Worker A ─── polls ──→ claims exec-001, exec-003
Worker B ─── polls ──→ claims exec-002, exec-004
Worker C ─── polls ──→ claims exec-005 (skips locked rows)

Workers can be added or removed at any time. There is no leader election, no ZooKeeper, no coordination service.

let worker = Worker::new(scheduler, registry, WorkerConfig {
poll_interval: Duration::from_secs(5),
max_tasks_per_poll: 10,
max_concurrent_tasks: 16, // tokio tasks per worker
shutdown_timeout: Duration::from_secs(30),
});

All workflow state is persisted to PostgreSQL via the zart-postgres crate. No extra infrastructure — just a database you already have.

[dependencies]
zart-postgres = "0.1"

External systems can deliver signals to waiting workflows via offer_event.

Rust:

scheduler.offer_event(execution_id, "payment-received", payload).await?;

HTTP:

POST /api/v1/events/{execution_id}/{event_name}

Events can carry arbitrary JSON payloads. The waiting wait_for_event call deserializes the payload into the expected type automatically.

Events time out gracefully — if no event arrives within the specified window, wait_for_event returns Err(TaskError::EventTimeout), allowing the workflow to take a fallback path.


Every execution and every step attempt is tracked in the database.

Execution status:

  • pending — scheduled, not yet started
  • running — actively being processed
  • waiting — durably paused (sleep or event wait)
  • completed — finished successfully
  • failed — exhausted retries

Step records (zart_steps table): stores the step name, attempt count, result JSON, and per-attempt error messages for debugging.

Query execution status via the Rust API:

let exec = scheduler.get_execution("exec-abc-123").await?;
println!("Status: {:?}", exec.status);
println!("Steps: {}", exec.completed_steps);

Long-running steps — external API calls, data pipelines, video processing — can take minutes or even hours. Without heartbeats, Zart’s orphan recovery would detect these tasks as “stuck” and reset them back to scheduled, causing duplicate execution.

How it works:

When a worker picks up a task, it locks the row with locked_at.
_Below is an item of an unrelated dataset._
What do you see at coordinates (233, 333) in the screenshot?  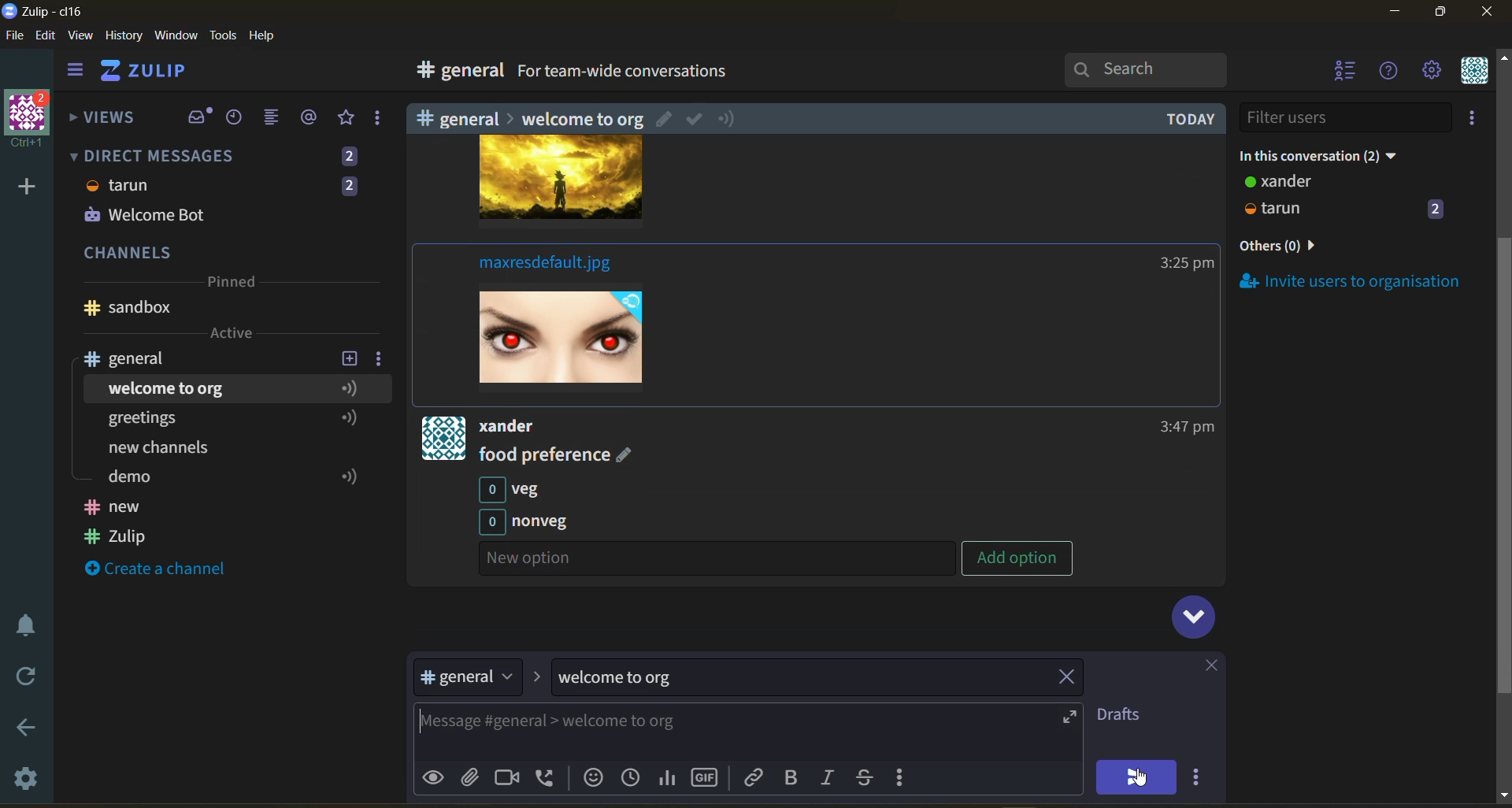 I see `active` at bounding box center [233, 333].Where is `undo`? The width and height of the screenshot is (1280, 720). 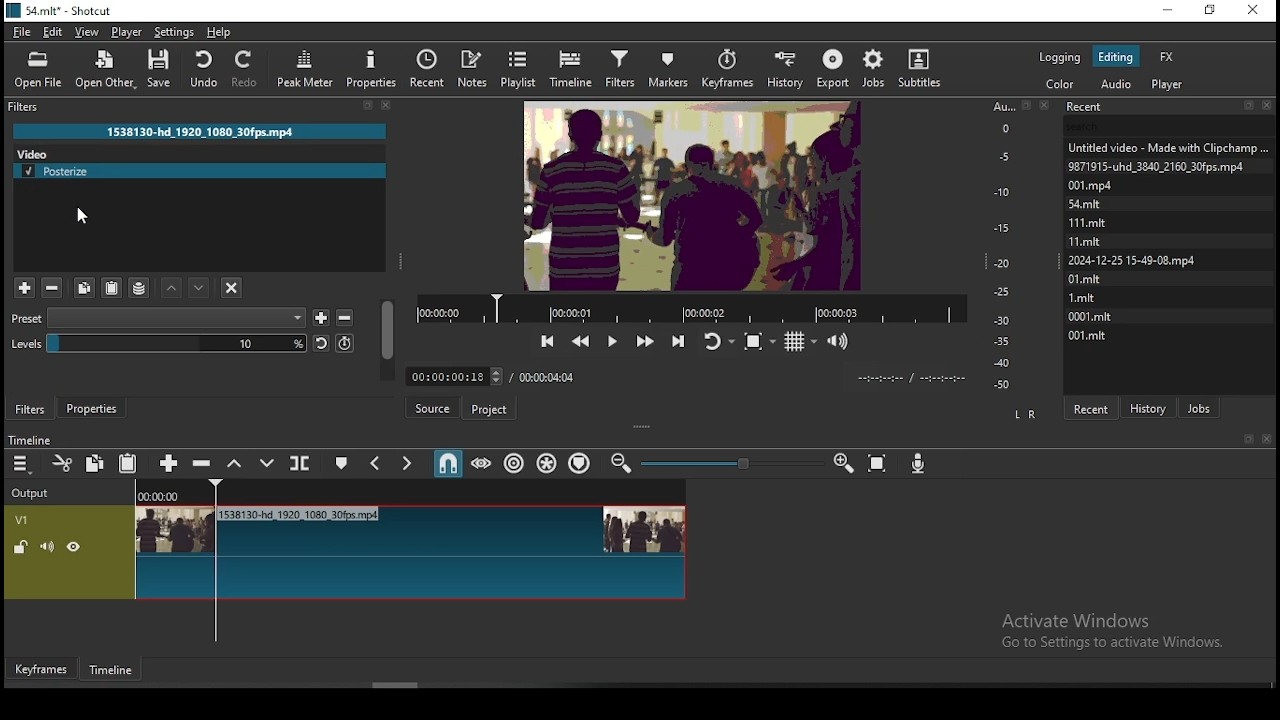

A background heartbeat task runs in parallel with the handler, periodically updating locked_at to NOW(). When the handler returns (success or failure), the heartbeat is cancelled.

Worker picks up task → locked_at = T
Heartbeat loop: every 100s → UPDATE locked_at = NOW()
↓ (handler runs for 20 minutes — external API call, data pipeline, etc.)
Heartbeat continues renewing...
Handler returns → heartbeat cancelled → result persisted

Configuration:

let worker = Worker::new(scheduler, registry, WorkerConfig {
orphan_timeout: Duration::from_secs(300), // 5 minutes
heartbeat_interval: None, // auto: orphan_timeout / 3
// ...
});
SettingDefaultEffect
heartbeat_interval: Noneorphan_timeout / 3Auto-computed — 2 retries before orphan reclaim
heartbeat_interval: Some(60s)Custom 60-second interval
heartbeat_interval: Some(0)Heartbeat disabled entirely

Failure modes:

ScenarioBehavior
Single heartbeat DB errorLogged, retried on next interval
Persistent DB failure (3+ misses)Orphan recovery reclaims task; handler result is discarded
Handler panicsCancellation token fires, heartbeat stops cleanly
Worker graceful shutdownCancellation cascades to heartbeat

Observability:

Heartbeat activity is tracked via Prometheus metrics:

  • zart_task_heartbeat_renewals_total — counter with success / failed / not_found status labels
  • zart_heartbeat_active — gauge showing currently running heartbeat loops

No schema changes required — the heartbeat only updates the existing locked_at column.